**YOUR INSTRUCTIONS:**
Answer these questions on the Iron Man 3 review:
(a) Which two screenwriters does the review name?
(b) Which line from the first Iron Man movie does Tony repeat?
(c) What is destroyed after Tony publicly challenges the Mandarin?

It’s very much not ironic that screenwriters Shane Black — yes, Lethal Weapon Shane Black — and Drew Pearce, a British TV writer, are playing around a lot with trying to figure out just what it is that makes Tony Stark Iron Man… and what makes us believe that a suit of armor represents heroism. Where does Tony Stark end and Iron Man begin? Stark went out of his way in the first film to continually point out that he was not a superhero, but this time he’s living with genuine insecurities — and admitting to them — that that younger Tony would have taken great pains to hide. I cannot recall a comic-book movie ever before broaching the topic of PTSD, as Tony is clearly suffering from since the events of The Avengers. He’s all nightmares and panic attacks these days, and it’s forcing him to reconsider just what the hell he’s doing playing supersoldier in the first place. “Nothing’s been the same since New York”: it’s such a simple line, but it’s startling coming unironically from the reflexively snarky Stark. And also coming from director Shane Black, who dresses it in the same unexpected combination of sweetness and verve and vulnerability that he got out of Downey Jr. (Sherlock Holmes: A Game of Shadows, Due Date) in his last film, the sublime Kiss Kiss, Bang Bang. And when Tony repeats that thrilling final line from the first Iron Man movie again here — “I am Iron Man” — it takes on a much deeper and far more intriguing meaning.
So Iron Man 3 has already nudged Tony out of his comfort zone — which is always where the interesting things start to happen — before it really goes to work on him. He publicly challenges a terrorist known only as the Mandarin (Ben Kingsley: The Dictator, Hugo), which ends in the destruction of his home and tinkerer’s garage HQ, and so he’s now lying low trying to figure out his next move, which would appear to require solving a series of mysterious suicide bombings attributed to the Mandarin. Always, though, Tony’s biggest obstacle is himself. There’s never a moment here where you’re tempted to wonder just where the rest of the Avengers are, and why don’t Thor and Hulk and the rest come to Tony’s aid, not only because of the clever structuring of the plot — Tony is believed dead after his house is blown up, and later, events simply move too quickly for anyone to have had time to scramble — but simply because of how intimate the electromagnetically powered heart of this story is.

**Pixel coordinate grounding data:**
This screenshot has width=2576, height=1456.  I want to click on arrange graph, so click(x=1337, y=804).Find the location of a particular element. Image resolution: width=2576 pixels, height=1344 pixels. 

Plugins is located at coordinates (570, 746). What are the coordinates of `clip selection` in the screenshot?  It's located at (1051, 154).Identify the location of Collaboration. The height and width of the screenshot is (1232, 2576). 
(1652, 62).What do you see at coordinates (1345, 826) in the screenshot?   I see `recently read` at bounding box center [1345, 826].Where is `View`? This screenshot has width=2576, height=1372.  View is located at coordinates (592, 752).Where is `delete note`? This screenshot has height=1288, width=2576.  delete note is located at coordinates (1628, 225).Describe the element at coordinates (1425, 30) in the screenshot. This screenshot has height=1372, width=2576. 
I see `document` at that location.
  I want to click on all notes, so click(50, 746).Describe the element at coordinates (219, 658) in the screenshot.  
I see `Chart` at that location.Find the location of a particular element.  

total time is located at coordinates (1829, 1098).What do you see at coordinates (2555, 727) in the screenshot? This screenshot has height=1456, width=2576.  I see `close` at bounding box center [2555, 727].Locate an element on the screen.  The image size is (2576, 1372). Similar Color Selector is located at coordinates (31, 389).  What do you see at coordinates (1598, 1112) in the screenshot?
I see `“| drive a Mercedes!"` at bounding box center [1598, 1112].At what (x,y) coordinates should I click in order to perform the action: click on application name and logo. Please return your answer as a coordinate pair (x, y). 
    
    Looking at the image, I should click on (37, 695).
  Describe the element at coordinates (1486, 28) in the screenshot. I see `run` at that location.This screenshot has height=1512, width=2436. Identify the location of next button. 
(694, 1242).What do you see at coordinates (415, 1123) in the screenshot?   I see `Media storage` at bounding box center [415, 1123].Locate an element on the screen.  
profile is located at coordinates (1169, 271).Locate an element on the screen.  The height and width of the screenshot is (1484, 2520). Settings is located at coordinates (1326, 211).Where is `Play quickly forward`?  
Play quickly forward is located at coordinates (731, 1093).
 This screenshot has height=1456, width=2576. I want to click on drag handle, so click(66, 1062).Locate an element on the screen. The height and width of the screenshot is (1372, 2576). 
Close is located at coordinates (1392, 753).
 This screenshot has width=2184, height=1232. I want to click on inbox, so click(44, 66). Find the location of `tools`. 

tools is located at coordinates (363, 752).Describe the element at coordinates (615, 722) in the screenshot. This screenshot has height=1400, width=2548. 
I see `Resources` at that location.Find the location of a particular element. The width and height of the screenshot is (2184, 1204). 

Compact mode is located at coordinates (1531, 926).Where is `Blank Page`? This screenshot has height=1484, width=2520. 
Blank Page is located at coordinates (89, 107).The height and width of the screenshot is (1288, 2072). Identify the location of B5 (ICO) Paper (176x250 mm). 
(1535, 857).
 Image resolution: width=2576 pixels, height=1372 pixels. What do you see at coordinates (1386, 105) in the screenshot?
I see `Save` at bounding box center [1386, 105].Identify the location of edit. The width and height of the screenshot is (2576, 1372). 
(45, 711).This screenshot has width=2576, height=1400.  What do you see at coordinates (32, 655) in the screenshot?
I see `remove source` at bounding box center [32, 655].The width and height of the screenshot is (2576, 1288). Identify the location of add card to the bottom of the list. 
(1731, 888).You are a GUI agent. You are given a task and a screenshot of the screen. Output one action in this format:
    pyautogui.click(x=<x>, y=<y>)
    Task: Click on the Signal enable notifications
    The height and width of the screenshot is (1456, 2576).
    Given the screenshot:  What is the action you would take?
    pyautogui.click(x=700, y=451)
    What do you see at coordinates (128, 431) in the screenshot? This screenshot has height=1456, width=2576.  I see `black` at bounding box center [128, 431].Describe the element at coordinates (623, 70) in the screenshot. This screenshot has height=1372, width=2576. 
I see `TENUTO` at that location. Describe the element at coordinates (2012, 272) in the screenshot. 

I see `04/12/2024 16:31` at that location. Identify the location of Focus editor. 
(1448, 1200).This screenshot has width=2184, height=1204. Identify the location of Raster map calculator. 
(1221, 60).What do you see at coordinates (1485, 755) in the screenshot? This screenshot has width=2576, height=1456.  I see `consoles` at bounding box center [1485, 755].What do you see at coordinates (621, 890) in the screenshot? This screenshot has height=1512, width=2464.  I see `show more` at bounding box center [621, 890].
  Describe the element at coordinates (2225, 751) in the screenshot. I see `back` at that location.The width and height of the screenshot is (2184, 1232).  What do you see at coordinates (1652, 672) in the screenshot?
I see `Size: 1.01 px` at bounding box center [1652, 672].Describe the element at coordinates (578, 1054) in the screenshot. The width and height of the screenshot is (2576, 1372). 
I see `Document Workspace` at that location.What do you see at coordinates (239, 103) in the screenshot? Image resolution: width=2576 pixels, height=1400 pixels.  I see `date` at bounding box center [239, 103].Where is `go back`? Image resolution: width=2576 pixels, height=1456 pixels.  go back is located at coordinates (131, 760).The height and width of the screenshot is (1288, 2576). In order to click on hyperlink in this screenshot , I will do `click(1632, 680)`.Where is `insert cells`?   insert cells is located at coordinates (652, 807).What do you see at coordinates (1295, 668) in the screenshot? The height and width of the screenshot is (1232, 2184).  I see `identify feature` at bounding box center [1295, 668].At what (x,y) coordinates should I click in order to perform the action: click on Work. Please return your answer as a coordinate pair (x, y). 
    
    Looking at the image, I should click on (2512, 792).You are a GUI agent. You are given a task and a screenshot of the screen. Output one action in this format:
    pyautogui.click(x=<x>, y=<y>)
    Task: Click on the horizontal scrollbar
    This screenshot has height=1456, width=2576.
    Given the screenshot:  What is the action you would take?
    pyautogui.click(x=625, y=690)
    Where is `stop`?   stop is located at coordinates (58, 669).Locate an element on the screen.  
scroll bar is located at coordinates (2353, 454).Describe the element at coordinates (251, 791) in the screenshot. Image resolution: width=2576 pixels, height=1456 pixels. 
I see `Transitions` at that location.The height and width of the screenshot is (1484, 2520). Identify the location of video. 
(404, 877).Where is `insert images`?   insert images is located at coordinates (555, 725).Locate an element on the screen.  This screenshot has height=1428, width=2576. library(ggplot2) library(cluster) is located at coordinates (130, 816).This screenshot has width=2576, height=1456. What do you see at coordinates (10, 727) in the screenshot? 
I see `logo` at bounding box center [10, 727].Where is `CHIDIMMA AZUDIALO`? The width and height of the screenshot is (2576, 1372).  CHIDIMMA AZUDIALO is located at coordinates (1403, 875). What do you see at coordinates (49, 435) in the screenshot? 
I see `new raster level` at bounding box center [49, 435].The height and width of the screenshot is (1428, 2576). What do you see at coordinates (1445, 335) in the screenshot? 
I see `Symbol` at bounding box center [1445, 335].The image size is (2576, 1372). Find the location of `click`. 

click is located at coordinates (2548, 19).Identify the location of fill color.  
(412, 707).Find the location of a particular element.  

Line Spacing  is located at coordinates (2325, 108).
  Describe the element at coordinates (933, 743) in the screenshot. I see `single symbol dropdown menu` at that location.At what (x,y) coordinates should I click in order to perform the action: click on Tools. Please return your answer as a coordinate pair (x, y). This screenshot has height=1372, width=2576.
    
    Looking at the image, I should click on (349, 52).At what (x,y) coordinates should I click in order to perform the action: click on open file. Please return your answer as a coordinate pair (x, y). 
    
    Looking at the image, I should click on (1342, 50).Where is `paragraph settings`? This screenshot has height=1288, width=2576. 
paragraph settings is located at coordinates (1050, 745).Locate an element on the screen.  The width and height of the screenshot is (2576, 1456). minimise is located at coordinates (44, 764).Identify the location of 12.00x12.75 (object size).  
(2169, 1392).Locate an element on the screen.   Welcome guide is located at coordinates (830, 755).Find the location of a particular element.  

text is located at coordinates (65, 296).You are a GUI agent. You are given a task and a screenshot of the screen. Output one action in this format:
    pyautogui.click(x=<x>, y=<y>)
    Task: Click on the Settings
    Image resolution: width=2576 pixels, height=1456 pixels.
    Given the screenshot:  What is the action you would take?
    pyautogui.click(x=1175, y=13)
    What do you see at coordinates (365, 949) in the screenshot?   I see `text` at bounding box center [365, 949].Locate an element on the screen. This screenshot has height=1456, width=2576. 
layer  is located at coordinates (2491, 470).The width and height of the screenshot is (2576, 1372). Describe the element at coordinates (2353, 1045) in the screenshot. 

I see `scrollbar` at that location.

**RESPONSE AREA:**
(a) Shane Black and Drew Pearce.
(b) "I am Iron Man."
(c) His home and tinkerer's garage HQ.